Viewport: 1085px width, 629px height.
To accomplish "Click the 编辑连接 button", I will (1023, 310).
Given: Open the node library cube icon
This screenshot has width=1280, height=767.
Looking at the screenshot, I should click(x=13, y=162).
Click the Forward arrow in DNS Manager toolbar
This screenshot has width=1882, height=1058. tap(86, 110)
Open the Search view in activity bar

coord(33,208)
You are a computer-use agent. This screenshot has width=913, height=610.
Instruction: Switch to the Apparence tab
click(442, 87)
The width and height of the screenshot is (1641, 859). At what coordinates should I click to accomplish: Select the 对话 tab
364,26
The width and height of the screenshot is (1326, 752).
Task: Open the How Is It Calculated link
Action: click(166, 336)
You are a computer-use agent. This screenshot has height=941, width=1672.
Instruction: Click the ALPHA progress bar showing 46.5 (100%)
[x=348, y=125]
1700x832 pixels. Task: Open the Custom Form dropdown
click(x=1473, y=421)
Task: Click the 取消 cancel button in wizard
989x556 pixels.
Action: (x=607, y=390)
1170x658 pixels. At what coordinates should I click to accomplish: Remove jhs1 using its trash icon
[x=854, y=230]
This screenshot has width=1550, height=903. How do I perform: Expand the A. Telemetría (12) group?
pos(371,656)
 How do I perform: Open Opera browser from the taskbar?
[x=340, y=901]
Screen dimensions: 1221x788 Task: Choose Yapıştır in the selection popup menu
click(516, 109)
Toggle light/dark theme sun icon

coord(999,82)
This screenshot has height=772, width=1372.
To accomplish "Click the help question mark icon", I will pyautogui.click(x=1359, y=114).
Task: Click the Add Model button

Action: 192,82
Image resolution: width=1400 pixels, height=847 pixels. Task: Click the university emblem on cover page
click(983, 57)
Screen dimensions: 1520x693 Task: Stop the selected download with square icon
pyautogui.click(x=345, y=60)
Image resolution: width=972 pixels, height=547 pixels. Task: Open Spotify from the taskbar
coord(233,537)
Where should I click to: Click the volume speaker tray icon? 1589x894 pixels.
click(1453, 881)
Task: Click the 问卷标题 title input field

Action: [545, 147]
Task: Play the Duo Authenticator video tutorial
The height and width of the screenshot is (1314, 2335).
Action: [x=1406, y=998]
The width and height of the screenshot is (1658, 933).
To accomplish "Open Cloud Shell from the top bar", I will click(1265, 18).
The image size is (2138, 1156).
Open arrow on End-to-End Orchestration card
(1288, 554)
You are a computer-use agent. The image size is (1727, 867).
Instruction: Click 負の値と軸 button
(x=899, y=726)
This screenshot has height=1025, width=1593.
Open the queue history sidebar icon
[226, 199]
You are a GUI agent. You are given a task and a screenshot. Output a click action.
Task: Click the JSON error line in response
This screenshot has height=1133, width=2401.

Problem to work on:
Reproduce each line of the entries above from the one containing "Open the queue history sidebar icon" through the last, exactly, and no other line.

Result of this exercise:
Open the queue history sidebar icon
[226, 199]
You are a GUI agent. You are given a task and a screenshot. Output a click action.
Task: Click the JSON error line in response
This screenshot has height=1133, width=2401.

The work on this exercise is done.